>> Begin Excerpted passage
If the above numbers are truly accurate then the region Asia Pacific should no longer be used as a geographical grouping for business purposes. Why? Well, save for Singapore, all the SE Asian countries listed have internet speeds that remind me of the ‘Gopher’ days when most internet sites were black pages with lots of colored text!

Seriously though, in most of SE Asia, the concept of self service is still in its infancy… sure you have a handful of companies with a web presence, but typically, enterprises with a SE Asian footprint have embraced self service in a slightly different way!

Moreover, it is of great surprise to me that for a society where every person, seemingly, from the age 13+ has a Blackberry or iPhone, there are not more companies embracing the web channel as a means of reducing OPEX or increasing revenues. Yes, yes, yes – you hear the usual excuses, the infrastructure is not as robust, self service is not congruent with SE Asian culture. But mostly, organizations just seem hell bent on NOT learning from the mistakes of more developed nations and refusing to leap frog the technological lifecycle (…hey, VHS is on a decline for a reason, I understand you only recently had electricity connected to your village, but you don’t need to buy the VHS player. Jumping right ahead to the DVD player is unarguably a more astute investment.)

Here are a few considerations that I feel enterprises need to consider:

1. The SE Asian marketplace is very web and tech savvy, and the customers that you really want (i.e. the ones that will spend money on your products) want immediate, round-the-clock access to their account information (these are probably the same group that contribute to Indonesia being the country with the third largest facebook community, so don’t talk about infrastructure.)
>> End Excerpted passage
>> Begin Dataset excerpts
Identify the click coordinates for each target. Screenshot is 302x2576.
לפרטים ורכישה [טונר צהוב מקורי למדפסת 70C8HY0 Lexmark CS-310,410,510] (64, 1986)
>> End Dataset excerpts
>> Begin Dataset excerpts
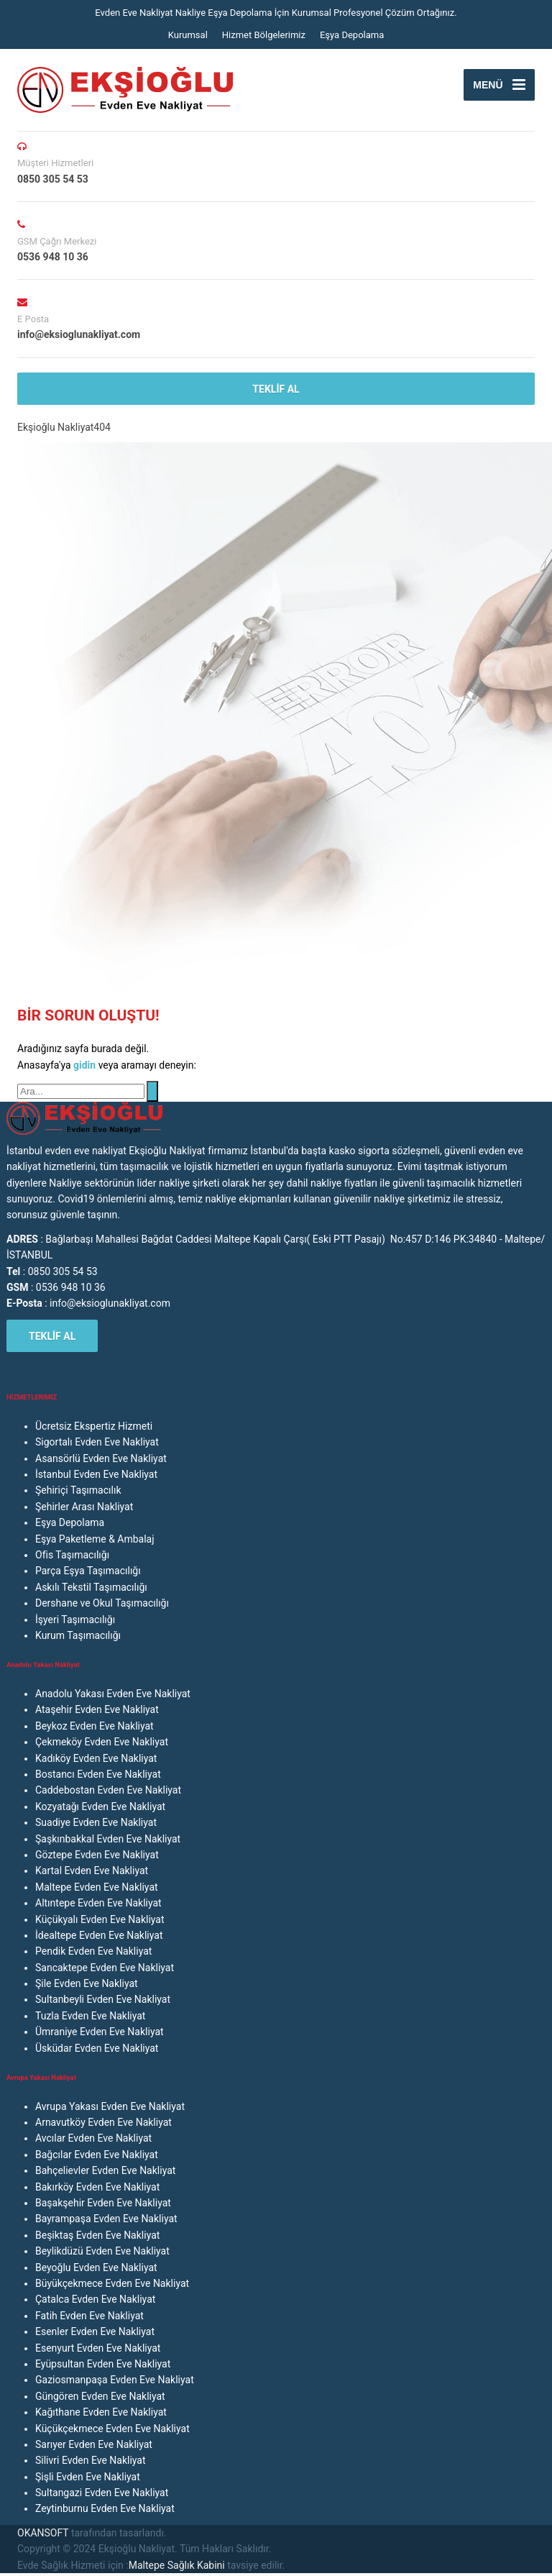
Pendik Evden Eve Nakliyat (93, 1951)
>> End Dataset excerpts
>> Begin Dataset excerpts
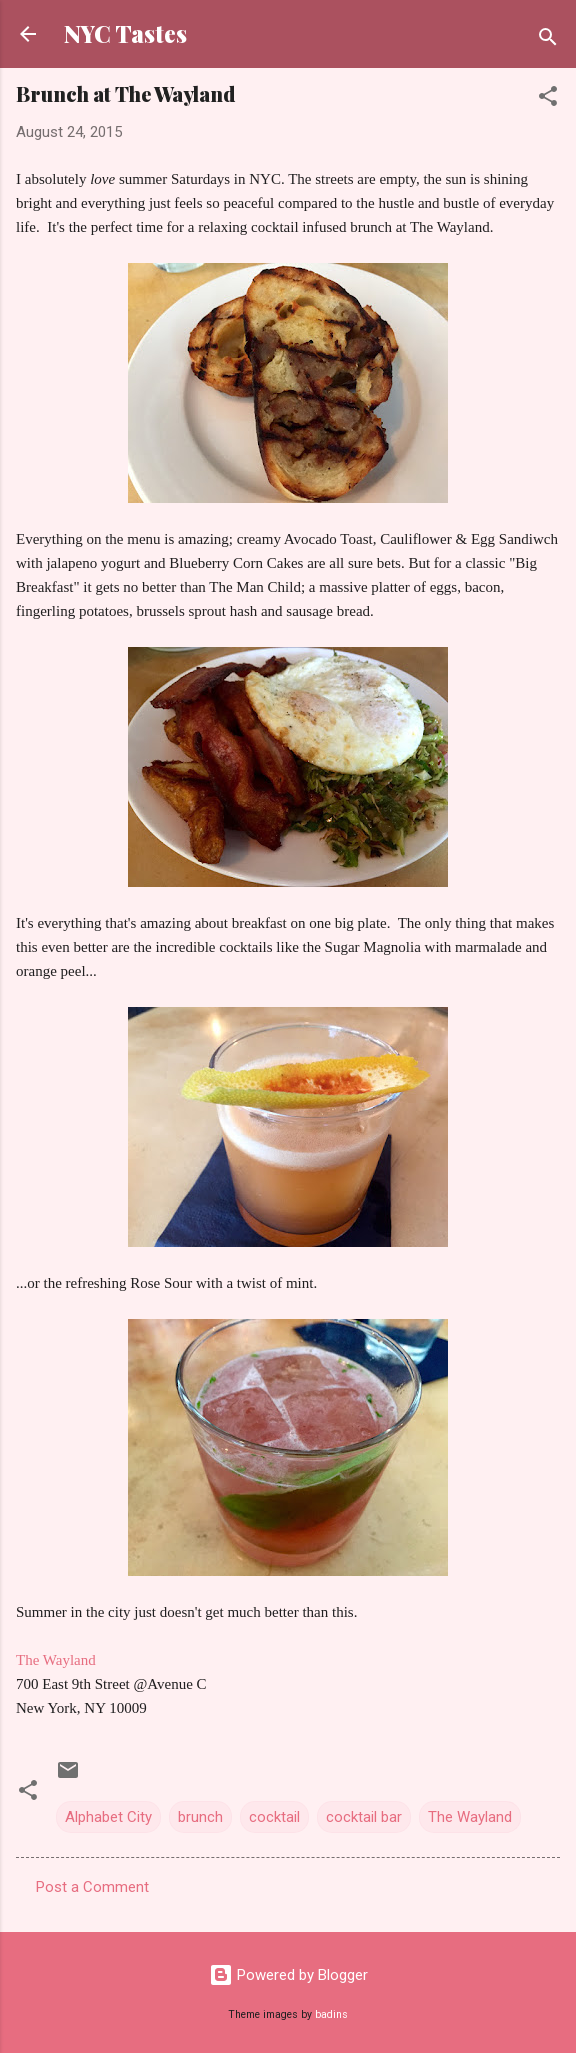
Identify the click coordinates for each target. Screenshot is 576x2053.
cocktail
>> End Dataset excerpts
Tasks and exercises:
[a] Reproduce the part of the post on self service in Southeast Asia starting at "Here are a few" and ending at "talk about infrastructure.)".
[b] In the post on self service in Southeast Asia, which country is said to have the third largest Facebook community?
[c] Pick up the post on self service in Southeast Asia after its last sentence and keep writing.

The answers:
[a]
Here are a few considerations that I feel enterprises need to consider:

1. The SE Asian marketplace is very web and tech savvy, and the customers that you really want (i.e. the ones that will spend money on your products) want immediate, round-the-clock access to their account information (these are probably the same group that contribute to Indonesia being the country with the third largest facebook community, so don’t talk about infrastructure.)

[b] Indonesia

[c]
2. The cost of paper-based billing is estimated to be $2 per customer per month versus the cost of electronic billing estimated at 40 cents per month. I know an Indonesian utility company that has 100,000,000 customers. How much would this save?

3. The web channel allows enterprises to deliver personalized marketing messages to customers. Based on the content of the electronic bill, for example (geographic location, billing behavior, services purchased.)

4. Kiosks are a great first self service step, but they are only a first step… and actually, most western societies adopted kiosks as an entry to self service because the internet was not as developed as it is today (not saying that kiosks no longer have their uses in modern society, but just that they are no longer the all purpose all powerful ’screens in the wall’ that they used to be 15 years ago)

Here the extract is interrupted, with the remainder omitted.